The film’s first shot recalls the heady, steamy days of Catherine Breillat’s Romance X, as we look down vertically onto the naked bodies of Murphy and his wife, Omi, nearly immobile except for them slowly using their hands to bring each other to orgasm. When the moment comes, as it were, Omi laps up Murphy’s juice. This surprisingly explicit action immediately takes the viewer aback, because such a scene is not at all an everyday occurrence in the cinema, at least in theatres without sticky seats.

Noé, perhaps best known for his brutal examination of love, assault and revenge in Irreversible (Irréversible), here intimates, through his main character who is a film school graduate, that movies should be about “blood, sperm and tears”, and this film lives up to the expected trio of fluids.

But even more copious than Murphy’s seed is his use of the dreaded c-word to cuss out Electra, who is right to suspect he is cheating on her with any girl that shows a passing interest in having him inside her. We simply cannot care one little bit about Murphy’s meltdown, even though the film seems to suggest that this is the only story that is of any interest.

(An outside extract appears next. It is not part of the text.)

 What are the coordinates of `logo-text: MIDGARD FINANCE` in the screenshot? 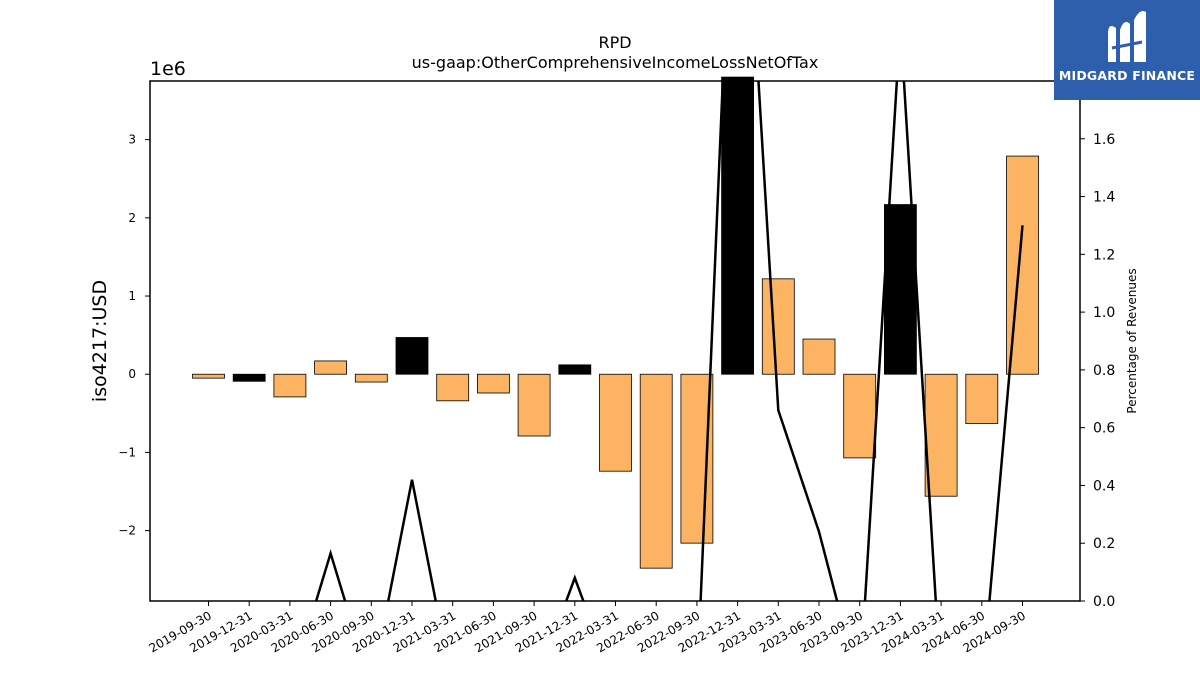 It's located at (1127, 76).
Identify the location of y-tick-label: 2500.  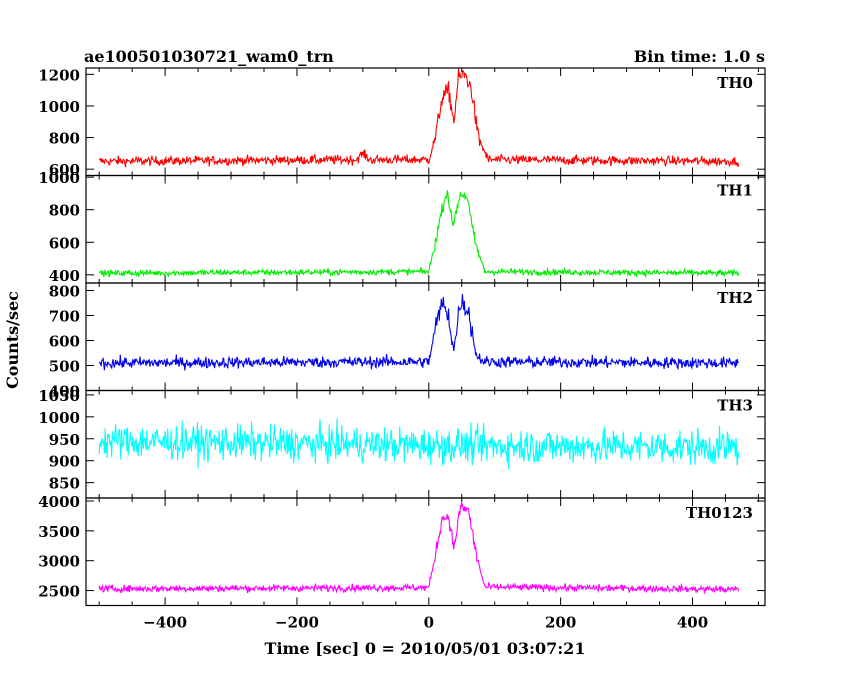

The film’s major flaw, and there are many to choose from, is that it does not enable us to empathise with its main character. Even worse, we are not particularly interested in him or his way of thinking, because his actions appear to be primitive, and although far from unexpected, his betrayal of his girlfriend is despicable.

The acting is terrible, and especially the scenes of high melodrama, namely the shouting matches between him and his girlfriend, are laughably amateurish. Contrast them with the break-up scene in Blue is the Warmest Colour, and you will quickly see what these scenes are supposed to look like if they are to have even a shred of credibility.

Noé, whose unconventional use of the cinematic medium in both visual and narrative terms was laudable in Irreversible, here tries to imitate Jean-Luc Godard’s physical manipulation of the medium by adding black-screen flashes to the entire film, which are not only irritating but pointlessly exhibitionist and silly. Early on in the film, we also get a splashy, full-screen-text definition of Murphy’s Law, because, you know, the main character is called “Murphy”.

And then there is director Gaspar Noé’s masturbatory references to himself. Not only is Murphy’s son named “Gaspar”, but Murphy’s ex hooks up with an “artist” named Noé, played by – you guessed it – the director himself. These names are repeated often enough for us to recognise what Noé is up to, but we never get close to understanding why he is behaving like such a neophyte. Who, except the most amateur of filmmakers, would engage in such ill-conceived grandstanding?

Because of their unconventional nature, the unreserved depictions of sex often harm whatever serious intent Noé had with his story, and some of the particularly graphic moments elicit laughter instead of compassion. This film had no reason to be. Its director obviously thought people would get a kick from unsimulated sex, but unlike Lars von Trier’s amazing look at sex in the double-volume modern-day masterpiece Nymphomaniac, Noé’s film is a fluff piece that has as much to do with love as with serious filmmaking, which is almost nothing at all.